Podolin PL., Denny P., Lord CJ., Hill NJ., Todd JA., Peterson LB., Wicker LS., Lyons PA.
The development of autoimmune diabetes in the nonobese diabetic (NOD) mouse is under the control of multiple insulin-dependent diabetes (Idd) genes. The Idd3 gene, originally defined as a broad peak of linkage on mouse chromosome 3, was subsequently identified as two genes, Idd3 and Idd10, separated by at least 20 cM. The resistance alleles of Idd3 and Idd10 individually confer only partial protection from diabetes but, in combination, result in profound resistance to disease due to an epistatic genetic interaction.
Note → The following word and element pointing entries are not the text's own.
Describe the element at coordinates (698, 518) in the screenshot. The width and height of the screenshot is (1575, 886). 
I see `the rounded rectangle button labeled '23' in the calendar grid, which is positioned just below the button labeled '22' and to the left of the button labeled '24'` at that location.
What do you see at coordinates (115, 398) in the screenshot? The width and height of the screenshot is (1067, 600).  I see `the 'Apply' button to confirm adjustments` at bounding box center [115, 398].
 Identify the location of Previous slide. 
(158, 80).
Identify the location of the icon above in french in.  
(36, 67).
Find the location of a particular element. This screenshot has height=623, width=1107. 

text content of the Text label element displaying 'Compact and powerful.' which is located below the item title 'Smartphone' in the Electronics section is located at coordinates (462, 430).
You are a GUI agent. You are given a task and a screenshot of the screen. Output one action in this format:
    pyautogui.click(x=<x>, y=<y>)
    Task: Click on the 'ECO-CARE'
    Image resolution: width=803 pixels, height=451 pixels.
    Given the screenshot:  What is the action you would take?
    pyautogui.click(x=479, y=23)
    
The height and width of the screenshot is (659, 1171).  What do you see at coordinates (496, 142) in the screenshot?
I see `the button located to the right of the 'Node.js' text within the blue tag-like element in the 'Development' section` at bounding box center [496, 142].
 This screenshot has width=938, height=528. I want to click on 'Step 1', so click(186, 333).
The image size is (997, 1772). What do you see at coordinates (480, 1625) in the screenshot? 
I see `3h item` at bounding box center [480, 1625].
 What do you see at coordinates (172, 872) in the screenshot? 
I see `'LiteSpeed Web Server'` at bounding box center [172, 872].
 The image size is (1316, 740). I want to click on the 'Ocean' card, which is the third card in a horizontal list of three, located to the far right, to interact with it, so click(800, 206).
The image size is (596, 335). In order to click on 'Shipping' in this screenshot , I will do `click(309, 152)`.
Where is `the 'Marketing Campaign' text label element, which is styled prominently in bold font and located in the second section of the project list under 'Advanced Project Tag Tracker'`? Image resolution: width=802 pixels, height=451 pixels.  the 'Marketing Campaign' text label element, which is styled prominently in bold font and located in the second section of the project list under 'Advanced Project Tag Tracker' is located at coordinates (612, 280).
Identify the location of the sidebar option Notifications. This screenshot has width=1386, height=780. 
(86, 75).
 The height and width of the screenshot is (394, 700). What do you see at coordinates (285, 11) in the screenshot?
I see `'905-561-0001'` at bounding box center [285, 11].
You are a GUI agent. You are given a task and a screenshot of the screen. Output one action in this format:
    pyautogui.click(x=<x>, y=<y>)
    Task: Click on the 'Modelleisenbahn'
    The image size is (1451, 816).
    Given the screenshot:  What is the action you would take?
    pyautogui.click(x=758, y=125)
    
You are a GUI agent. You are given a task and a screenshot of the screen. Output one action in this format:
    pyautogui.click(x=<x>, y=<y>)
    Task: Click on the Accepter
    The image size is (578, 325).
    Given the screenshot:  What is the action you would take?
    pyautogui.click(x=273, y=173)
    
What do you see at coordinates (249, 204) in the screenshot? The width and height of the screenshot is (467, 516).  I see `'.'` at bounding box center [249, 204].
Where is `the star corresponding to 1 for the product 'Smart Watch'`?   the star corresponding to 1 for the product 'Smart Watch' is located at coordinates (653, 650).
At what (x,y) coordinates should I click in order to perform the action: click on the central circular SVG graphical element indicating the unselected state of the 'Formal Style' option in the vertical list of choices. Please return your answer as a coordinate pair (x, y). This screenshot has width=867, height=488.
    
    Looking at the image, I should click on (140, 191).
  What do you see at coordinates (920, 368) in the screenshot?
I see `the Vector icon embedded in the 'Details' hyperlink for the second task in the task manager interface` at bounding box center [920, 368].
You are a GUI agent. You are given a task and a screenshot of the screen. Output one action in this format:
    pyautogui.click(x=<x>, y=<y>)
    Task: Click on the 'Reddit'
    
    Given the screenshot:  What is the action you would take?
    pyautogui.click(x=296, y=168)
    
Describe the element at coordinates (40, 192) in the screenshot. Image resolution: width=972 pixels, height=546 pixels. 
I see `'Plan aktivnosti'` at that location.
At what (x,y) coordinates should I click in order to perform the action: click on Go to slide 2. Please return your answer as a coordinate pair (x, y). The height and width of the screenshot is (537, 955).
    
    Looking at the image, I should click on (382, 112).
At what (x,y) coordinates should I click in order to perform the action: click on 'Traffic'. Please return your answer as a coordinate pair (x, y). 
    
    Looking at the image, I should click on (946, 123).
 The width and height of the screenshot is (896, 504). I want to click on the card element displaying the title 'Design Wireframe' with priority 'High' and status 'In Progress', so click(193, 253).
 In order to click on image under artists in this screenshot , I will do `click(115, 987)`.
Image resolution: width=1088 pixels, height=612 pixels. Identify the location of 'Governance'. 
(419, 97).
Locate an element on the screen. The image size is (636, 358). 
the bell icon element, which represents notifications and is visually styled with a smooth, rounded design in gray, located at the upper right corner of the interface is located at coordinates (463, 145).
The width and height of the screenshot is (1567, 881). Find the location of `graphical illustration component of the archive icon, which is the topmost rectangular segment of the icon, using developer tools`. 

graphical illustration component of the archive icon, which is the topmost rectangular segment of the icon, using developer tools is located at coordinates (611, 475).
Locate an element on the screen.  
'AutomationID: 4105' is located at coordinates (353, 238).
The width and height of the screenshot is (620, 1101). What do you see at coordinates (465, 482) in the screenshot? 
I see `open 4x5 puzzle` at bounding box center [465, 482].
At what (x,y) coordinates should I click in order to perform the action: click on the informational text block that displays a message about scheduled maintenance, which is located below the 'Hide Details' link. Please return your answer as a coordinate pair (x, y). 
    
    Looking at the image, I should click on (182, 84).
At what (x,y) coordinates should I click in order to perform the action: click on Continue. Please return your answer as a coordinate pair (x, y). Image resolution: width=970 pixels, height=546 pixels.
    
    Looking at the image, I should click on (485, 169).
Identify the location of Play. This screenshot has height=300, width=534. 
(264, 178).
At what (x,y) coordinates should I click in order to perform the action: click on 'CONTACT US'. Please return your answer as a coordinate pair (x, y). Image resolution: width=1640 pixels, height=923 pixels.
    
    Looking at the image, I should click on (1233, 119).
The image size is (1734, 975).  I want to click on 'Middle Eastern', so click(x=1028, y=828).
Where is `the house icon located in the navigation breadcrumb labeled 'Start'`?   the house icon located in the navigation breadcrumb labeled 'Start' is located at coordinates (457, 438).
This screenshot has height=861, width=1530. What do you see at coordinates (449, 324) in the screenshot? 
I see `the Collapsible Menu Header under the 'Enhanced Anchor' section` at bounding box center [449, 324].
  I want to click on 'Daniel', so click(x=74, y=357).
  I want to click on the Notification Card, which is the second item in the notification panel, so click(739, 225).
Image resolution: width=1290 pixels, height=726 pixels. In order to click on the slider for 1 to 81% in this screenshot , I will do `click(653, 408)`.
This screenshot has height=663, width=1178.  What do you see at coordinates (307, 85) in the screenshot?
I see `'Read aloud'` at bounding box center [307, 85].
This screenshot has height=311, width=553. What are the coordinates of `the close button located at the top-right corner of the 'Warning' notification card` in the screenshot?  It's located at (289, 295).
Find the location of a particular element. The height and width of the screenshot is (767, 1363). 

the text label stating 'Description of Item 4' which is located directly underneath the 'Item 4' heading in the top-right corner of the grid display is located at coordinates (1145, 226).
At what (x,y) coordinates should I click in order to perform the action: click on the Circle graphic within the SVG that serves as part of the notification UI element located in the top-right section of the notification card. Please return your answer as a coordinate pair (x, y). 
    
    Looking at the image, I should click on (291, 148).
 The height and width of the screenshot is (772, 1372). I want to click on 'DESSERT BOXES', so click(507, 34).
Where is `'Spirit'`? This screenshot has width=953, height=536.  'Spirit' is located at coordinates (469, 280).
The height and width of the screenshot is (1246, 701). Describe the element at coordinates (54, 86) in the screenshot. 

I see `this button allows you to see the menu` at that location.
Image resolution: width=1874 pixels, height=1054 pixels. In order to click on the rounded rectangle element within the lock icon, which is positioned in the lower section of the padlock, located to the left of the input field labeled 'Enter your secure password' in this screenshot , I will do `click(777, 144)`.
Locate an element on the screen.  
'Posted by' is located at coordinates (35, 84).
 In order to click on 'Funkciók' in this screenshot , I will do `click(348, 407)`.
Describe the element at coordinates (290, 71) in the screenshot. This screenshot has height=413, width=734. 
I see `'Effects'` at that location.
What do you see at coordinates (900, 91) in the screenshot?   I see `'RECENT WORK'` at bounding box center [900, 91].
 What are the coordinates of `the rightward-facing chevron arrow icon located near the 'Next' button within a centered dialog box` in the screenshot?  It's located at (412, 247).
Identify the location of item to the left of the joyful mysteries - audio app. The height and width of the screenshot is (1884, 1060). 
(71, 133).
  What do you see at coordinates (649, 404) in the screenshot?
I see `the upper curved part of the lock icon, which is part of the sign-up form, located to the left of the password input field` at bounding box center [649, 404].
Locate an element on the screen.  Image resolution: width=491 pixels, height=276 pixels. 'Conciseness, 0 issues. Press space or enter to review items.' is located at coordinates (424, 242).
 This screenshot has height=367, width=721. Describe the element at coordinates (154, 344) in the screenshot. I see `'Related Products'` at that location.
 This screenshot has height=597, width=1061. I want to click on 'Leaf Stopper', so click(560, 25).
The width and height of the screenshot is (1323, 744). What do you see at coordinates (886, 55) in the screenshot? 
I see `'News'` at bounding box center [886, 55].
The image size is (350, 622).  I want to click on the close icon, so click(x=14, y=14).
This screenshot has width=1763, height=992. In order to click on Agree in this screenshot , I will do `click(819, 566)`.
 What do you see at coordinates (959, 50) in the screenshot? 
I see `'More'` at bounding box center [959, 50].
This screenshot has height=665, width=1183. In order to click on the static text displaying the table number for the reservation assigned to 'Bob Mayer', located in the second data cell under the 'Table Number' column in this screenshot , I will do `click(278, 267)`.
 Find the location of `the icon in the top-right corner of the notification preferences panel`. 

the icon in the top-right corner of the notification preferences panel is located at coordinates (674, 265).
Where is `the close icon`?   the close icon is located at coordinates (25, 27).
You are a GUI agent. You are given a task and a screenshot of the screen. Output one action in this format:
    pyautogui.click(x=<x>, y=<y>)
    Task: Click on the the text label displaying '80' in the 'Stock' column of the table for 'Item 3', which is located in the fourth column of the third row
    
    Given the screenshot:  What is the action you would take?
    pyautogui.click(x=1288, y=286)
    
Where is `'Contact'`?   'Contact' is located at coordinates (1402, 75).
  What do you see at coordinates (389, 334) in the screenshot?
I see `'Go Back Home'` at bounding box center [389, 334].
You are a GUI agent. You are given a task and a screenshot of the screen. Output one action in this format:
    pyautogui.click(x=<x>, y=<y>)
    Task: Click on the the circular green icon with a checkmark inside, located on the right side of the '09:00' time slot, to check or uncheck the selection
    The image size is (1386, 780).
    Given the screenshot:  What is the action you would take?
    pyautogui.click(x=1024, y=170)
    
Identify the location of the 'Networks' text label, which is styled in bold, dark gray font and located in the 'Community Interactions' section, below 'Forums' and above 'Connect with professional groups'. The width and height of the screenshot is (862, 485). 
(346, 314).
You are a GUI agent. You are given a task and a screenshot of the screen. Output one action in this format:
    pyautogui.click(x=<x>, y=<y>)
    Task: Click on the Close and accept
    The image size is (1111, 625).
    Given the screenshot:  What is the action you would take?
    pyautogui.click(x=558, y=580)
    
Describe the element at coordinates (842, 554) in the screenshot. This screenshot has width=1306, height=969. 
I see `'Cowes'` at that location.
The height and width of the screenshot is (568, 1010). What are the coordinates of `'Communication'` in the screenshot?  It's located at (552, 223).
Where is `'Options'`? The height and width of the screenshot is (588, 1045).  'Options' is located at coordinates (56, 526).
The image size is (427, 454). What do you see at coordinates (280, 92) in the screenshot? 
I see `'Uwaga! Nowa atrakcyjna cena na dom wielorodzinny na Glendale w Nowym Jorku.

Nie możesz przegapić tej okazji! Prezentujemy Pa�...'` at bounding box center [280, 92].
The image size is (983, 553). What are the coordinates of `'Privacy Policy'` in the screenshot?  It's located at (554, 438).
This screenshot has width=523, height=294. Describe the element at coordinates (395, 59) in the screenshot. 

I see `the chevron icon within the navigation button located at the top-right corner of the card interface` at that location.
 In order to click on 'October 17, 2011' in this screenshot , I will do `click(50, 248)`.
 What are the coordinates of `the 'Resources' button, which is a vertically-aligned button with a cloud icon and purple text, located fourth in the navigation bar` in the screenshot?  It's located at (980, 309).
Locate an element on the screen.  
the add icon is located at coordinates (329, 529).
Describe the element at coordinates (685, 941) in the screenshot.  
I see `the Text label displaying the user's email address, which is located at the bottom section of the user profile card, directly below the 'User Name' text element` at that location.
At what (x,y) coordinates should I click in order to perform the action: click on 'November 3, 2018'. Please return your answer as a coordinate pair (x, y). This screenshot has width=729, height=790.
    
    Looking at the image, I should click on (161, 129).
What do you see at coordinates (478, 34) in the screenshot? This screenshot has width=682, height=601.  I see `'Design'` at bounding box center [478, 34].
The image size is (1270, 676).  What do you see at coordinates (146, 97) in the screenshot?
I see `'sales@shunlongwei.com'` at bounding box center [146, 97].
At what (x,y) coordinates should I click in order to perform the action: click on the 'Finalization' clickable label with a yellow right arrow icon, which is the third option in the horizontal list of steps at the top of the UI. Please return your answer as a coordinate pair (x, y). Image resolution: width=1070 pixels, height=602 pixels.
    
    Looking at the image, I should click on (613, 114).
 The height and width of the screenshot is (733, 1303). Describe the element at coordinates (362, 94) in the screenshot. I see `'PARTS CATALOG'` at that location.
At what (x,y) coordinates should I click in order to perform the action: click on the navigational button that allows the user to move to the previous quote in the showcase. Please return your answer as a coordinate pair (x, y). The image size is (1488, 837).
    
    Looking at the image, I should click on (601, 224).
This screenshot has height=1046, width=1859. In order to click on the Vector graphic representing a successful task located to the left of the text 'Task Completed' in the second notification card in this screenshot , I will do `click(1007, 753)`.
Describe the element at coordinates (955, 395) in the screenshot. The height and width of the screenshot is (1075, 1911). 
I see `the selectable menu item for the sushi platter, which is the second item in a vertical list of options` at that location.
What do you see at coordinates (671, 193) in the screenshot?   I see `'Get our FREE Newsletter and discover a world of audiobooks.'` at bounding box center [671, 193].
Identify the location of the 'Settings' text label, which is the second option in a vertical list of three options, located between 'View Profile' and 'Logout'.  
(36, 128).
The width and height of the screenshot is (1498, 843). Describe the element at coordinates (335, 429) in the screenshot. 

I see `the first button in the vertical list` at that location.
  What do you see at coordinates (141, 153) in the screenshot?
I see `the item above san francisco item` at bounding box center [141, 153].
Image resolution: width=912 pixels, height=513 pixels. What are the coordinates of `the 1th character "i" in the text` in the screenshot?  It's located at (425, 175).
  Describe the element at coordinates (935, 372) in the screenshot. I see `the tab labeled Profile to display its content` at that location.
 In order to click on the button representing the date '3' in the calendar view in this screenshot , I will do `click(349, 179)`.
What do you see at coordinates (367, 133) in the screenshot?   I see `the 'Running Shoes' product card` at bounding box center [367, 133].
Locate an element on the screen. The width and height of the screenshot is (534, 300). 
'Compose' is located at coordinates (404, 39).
In this study, we used newly developed congenic strains to further localize Idd10. Surprisingly, we found that Idd10 itself comprises at least two linked loci: Idd10 and the newly designated Idd17. Idd17 was localized to a 1.1-cM region between D3Mit26 and D3Mit40, proximal to Fcgr1, a candidate gene encoding the high affinity Fc receptor for IgG. Idd10 was localized to a 10-cM region between D3Mit213 and D3Mit106, distal to Fcgr1. Thus, Fcgr1 was excluded as a candidate for either Idd10 or Idd17, despite the fact that the NOD strain expresses a mutant form of the receptor. Interestingly, although Idd10 and Idd17 participate in a genetic interaction with each other, Idd10 but not Idd17 participates in the genetic interaction with Idd3. Our study on chromosome 3 begins to reveal the extent of the polygenic nature of autoimmune diabetes, and demonstrates that the use of congenic strains is an effective mapping strategy, even in the dissection of multiple, linked genes with subtle effects.